> **TASK**: Reproduce each line of the entries that carries "pixels".

> **SUPPLIED DATA**:

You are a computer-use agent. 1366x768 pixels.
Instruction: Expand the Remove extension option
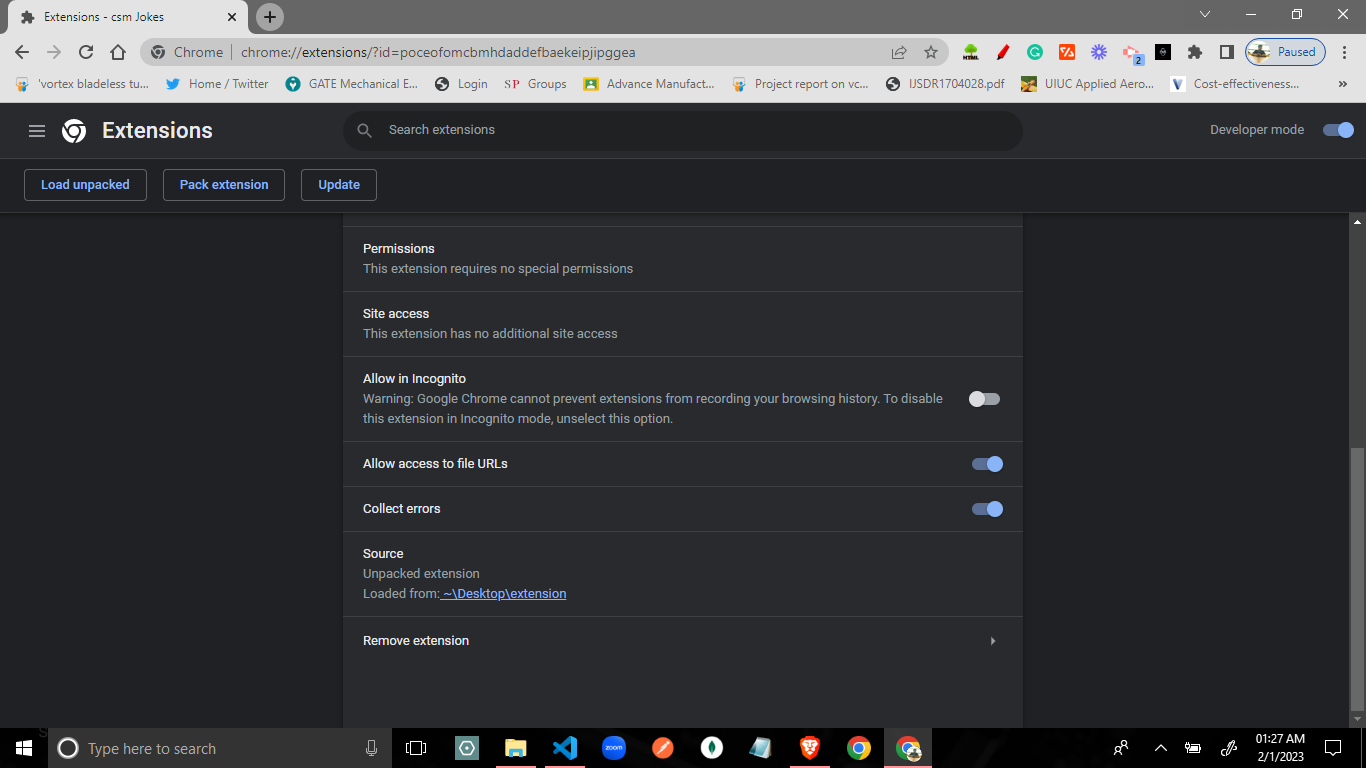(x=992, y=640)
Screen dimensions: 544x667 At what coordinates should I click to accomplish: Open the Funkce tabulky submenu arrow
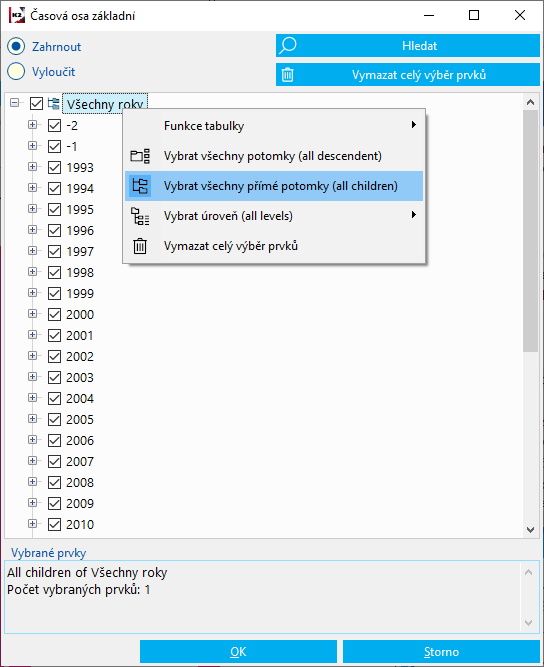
---
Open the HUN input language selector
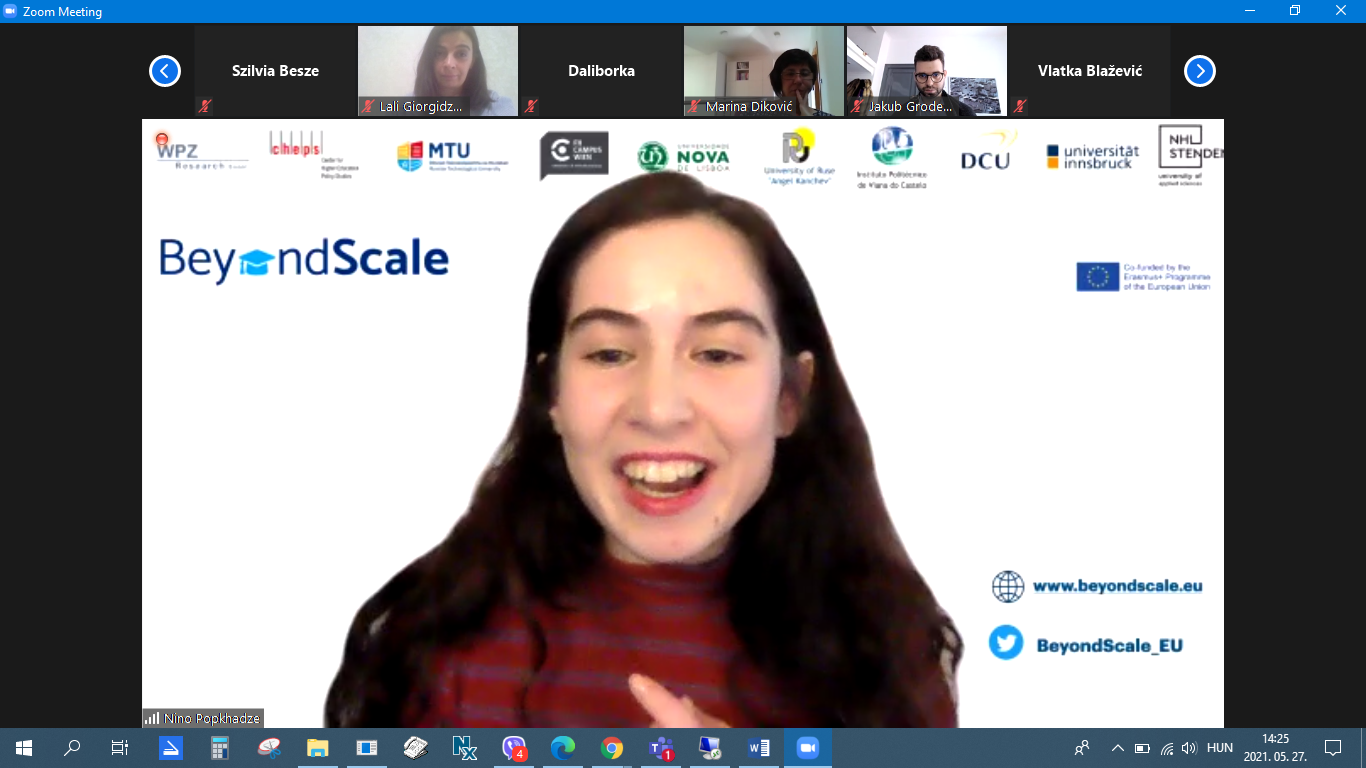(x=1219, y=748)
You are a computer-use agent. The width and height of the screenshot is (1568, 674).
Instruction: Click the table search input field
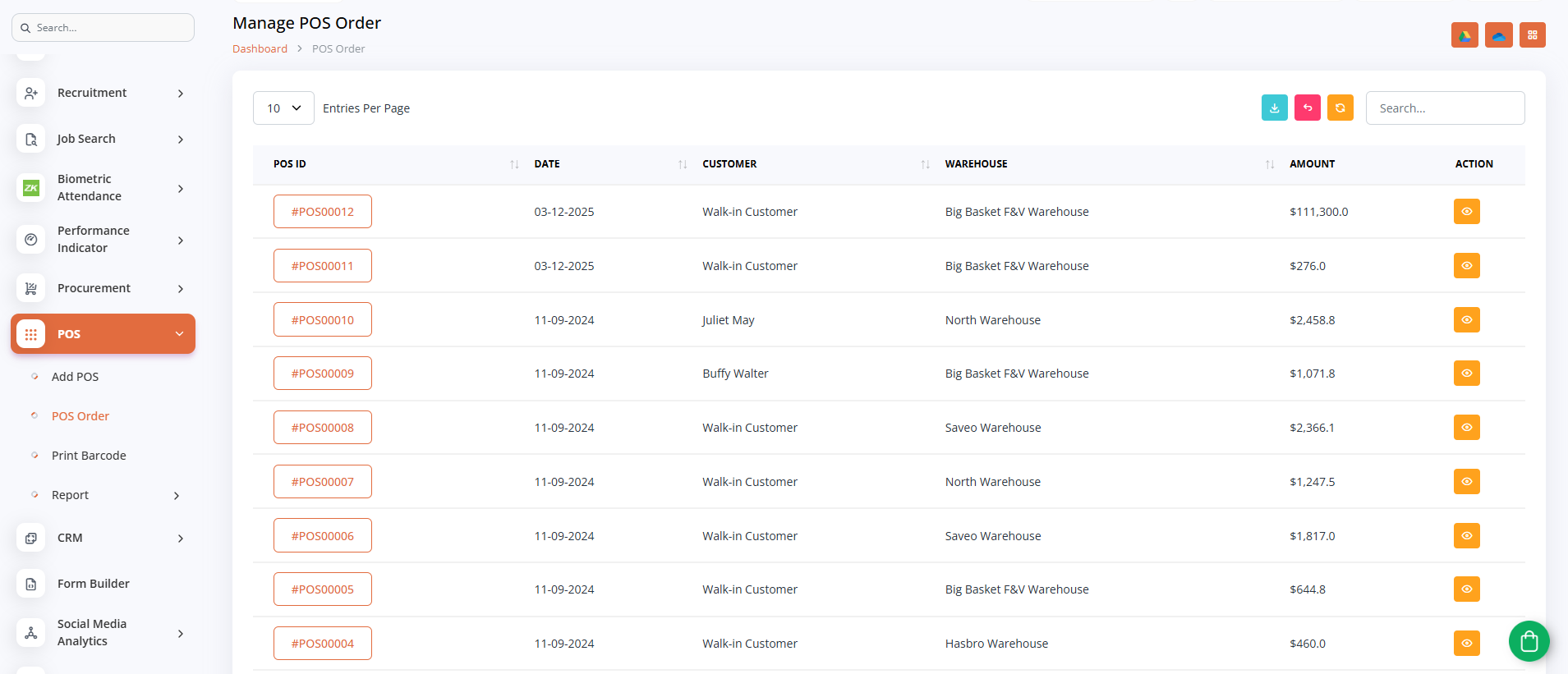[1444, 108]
...
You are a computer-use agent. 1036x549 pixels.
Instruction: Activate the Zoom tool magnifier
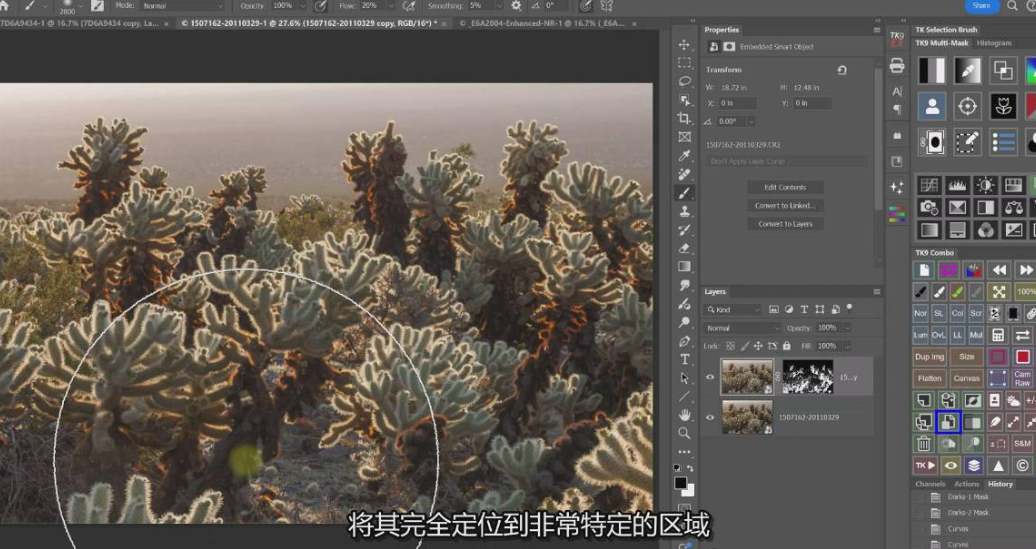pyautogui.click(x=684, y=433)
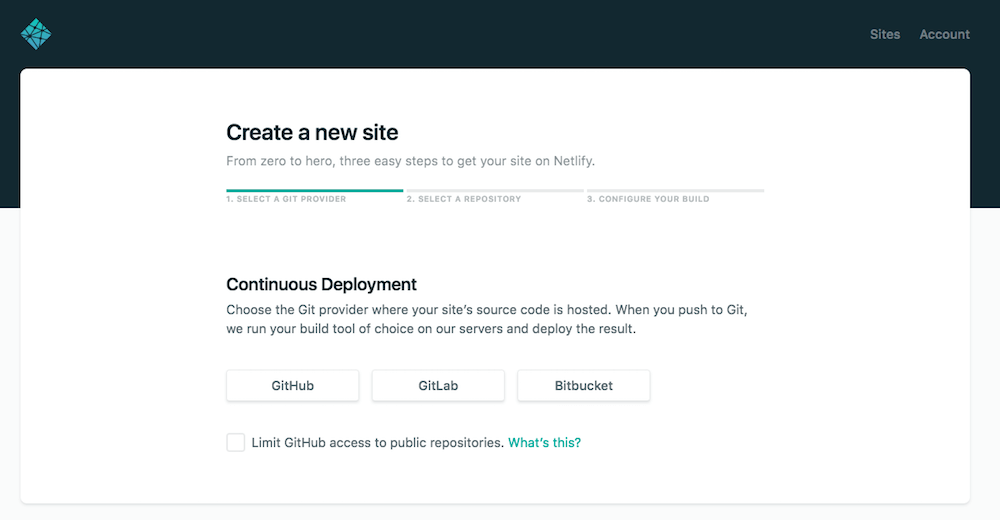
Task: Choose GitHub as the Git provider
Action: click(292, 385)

> **COMPLETED TASK**:
You are a computer-use agent. 1366x768 pixels.
You are a computer-use agent. 1036x549 pixels.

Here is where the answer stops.